Growing up in an oddball homeschooled family, I have a great love of well-made objects. I enjoyed seeing anything made really well out of leather, wood, whatever it might be. I got into historical sewing because I saw that I could perhaps make things well. I would not have been interested for the sake of costuming- I don't want it merely to look right, I want it to be the actual thing itself.

It is a little like Plato's ideals. I have always cared enormously about the actual thingness of a thing. The idea of it, the spirit of it, what it actually is, which is wrapped up in all of how to use it well, what it is really for, everything. And the variety of Things, and the variety of Things within a category of thing, is what makes life so very lovely. I got passionate about it when I was a living, breathing teenager, but since then my emotions have dulled.

There is nothing better than seeing a shoe (to get an example) that is made so well it isn't likely to fall apart unless you use it as it isn't intended to be used. Something made within an inch of its own death, made so well it will last, made of materials that won't go 'out of fashion', made in a style that won't go out of fashion, and so on. Something that lasts, that is useful, and is also beautifully made. Smooth, warm brown oiled leather, thick waxed linen thread, carved, shapely wooden heel (perhaps bound in leather)...

The characteristic I desire in everything I do is well-made-ness. The goal is always to head towards the beauty of perfection. We are here as stewards of this world to seek the best that we can do with all things. When we destroy, we create from it something new, something beautiful. Out of the ashes the phoenix is born. Out of our own darkness a great beauty is created; the birth of wisdom and experience. The well-made-ness is in every part of life. I seek it in every action I can do (when I am not being taken over in the style of The Screwtape Letters). And I must surrender myself to God's making me perfect... must surrender the control of keeping myself just the way I am, keeping myself in comfort and entertainment, in ease.

We only have freedom when we are completely, fully able to partake of creating out of the materials of this world (and ourselves; we are also stewards of ourselves). When we acknowledge we are stewards of this world in the way God made it and intended it to be, the ability to make things intensely beautiful is opened to us. We must look on the world as it is. This world is not cheap, not hastily thrown together. This world is a masterpiece (though broken and not as it should be now), and what we make in it ought to be a masterpiece as well.
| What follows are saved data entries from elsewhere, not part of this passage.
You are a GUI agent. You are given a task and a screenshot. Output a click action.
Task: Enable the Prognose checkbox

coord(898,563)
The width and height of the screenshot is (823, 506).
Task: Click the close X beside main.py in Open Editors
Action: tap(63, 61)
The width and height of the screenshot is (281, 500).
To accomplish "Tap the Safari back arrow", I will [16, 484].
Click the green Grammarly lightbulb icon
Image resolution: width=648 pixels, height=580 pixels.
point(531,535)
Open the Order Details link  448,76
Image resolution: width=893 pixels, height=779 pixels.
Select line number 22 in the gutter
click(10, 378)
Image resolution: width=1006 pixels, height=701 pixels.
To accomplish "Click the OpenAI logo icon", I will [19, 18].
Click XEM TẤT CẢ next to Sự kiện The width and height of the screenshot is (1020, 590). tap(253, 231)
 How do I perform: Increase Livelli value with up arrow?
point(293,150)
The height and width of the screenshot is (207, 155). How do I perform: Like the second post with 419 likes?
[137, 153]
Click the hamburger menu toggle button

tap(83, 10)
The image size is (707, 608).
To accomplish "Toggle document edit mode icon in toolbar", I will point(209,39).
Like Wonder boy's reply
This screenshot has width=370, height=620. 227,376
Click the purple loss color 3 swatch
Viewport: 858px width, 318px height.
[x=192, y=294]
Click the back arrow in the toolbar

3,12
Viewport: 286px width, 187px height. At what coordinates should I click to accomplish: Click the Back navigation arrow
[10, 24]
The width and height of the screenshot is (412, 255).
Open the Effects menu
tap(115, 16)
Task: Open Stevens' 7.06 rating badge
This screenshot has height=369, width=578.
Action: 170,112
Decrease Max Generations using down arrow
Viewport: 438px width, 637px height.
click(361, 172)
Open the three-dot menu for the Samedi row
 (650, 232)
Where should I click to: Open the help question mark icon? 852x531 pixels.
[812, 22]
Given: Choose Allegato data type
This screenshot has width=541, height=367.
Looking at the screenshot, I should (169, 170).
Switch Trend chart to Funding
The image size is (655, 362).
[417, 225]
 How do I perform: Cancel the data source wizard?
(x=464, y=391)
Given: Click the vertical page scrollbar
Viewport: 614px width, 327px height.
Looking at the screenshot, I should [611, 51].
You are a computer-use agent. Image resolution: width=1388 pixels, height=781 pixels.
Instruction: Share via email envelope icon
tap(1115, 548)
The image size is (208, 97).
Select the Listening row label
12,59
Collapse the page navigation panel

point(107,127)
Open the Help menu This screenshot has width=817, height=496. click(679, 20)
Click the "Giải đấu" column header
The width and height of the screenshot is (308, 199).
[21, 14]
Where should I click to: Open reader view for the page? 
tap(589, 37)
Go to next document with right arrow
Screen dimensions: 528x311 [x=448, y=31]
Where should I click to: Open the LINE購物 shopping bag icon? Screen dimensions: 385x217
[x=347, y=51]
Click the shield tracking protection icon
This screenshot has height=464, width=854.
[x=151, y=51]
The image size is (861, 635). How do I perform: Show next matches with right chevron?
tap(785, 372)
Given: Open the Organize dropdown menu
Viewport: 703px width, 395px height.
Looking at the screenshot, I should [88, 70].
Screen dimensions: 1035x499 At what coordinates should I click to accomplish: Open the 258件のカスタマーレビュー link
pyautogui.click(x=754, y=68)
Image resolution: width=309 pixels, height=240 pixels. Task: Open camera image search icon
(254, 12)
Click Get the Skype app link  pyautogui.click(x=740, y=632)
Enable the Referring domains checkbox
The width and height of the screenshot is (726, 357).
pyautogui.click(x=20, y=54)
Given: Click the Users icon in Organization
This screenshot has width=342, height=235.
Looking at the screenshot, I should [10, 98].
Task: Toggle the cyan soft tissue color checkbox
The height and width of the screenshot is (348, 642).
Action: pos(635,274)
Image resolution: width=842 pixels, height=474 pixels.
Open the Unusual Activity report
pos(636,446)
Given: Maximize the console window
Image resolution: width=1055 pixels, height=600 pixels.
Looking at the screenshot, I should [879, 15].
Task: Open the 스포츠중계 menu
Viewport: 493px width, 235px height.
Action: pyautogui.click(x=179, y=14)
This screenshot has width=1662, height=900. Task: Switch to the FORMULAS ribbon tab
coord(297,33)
It is hard for me to bear living now, when things are made so cheaply and to make things cheaply is not particularly minded. I have very high standards, and I'm not about to relax them. It is a good challenge to have on my head that I must try to do everything extremely well, and besides, I won't do it all well because I am an incredibly lazy person at heart. I really enjoy the strength of the challenge hanging over me, the sense that it gives me that I am really not all I crack myself up to be (because I am constantly cutting corners). It gives you a healthy sense of your own position in reality when you are not always managing what you intend to manage.

Monday, March 2, 2020

Thrill of Hope

If you sit in and picture the depravity of the Fall, the Thrill of Hope is possible. Our lives are good enough, comfortable enough, there are enough solutions to avoid the pain of the Fall for many of us here in the West, so we are immune to God's gift.

We avoid knowing about how broken things are, how painful things are- there has to be some solution, a comfort or an entertainment to numb our feelings, to numb our awareness to the brokenness of things.

We perhaps would like to live in a thrill, but we are never willing to get there through the right means. You can only get there through pain and sacrifice, the greatest pain of seeing we are unlovable, the greatest sacrifice of seeing we deserve nothing the way we are now. The pursuit of thrill, the pursuit of happiness, is all done with the humming sensation of 'I deserve it.' People even say that.

When I was a child, it might have been shocking to me that it would become so entirely normal to tell people and ourselves that 'we deserve a good life.' It is so painfully clear to me that I do not. How can people not see the darkness in themselves? To me the darkness in people is painfully obvious all the time. We are not good, and we never will be if we keep pretending we are- that is the worst fault!

First we die in our hearts, we die to our own ego, we die to any delusions of our own perfection and deserving, knowing we are base and ugly, broken beyond repair. Then, like the glimmer of spring creeping into Narnia in The Lion, the Witch and the Wardrobe, it is possible to take in that Someone saves us from that darkness within ourselves; that we need not be Good. Someone is good for us.

A possibility for relief, a great sigh out, falling down out of the exhaustion of pretending you are something, falling into the soft, consoling arms of a Father, falling into the relief that we do not control or run reality... that Someone Else can run it far better than we can. We are mere creatures. The whole of the world is not our purview. We only are our purview, we and the little daily things we touch, the people we know.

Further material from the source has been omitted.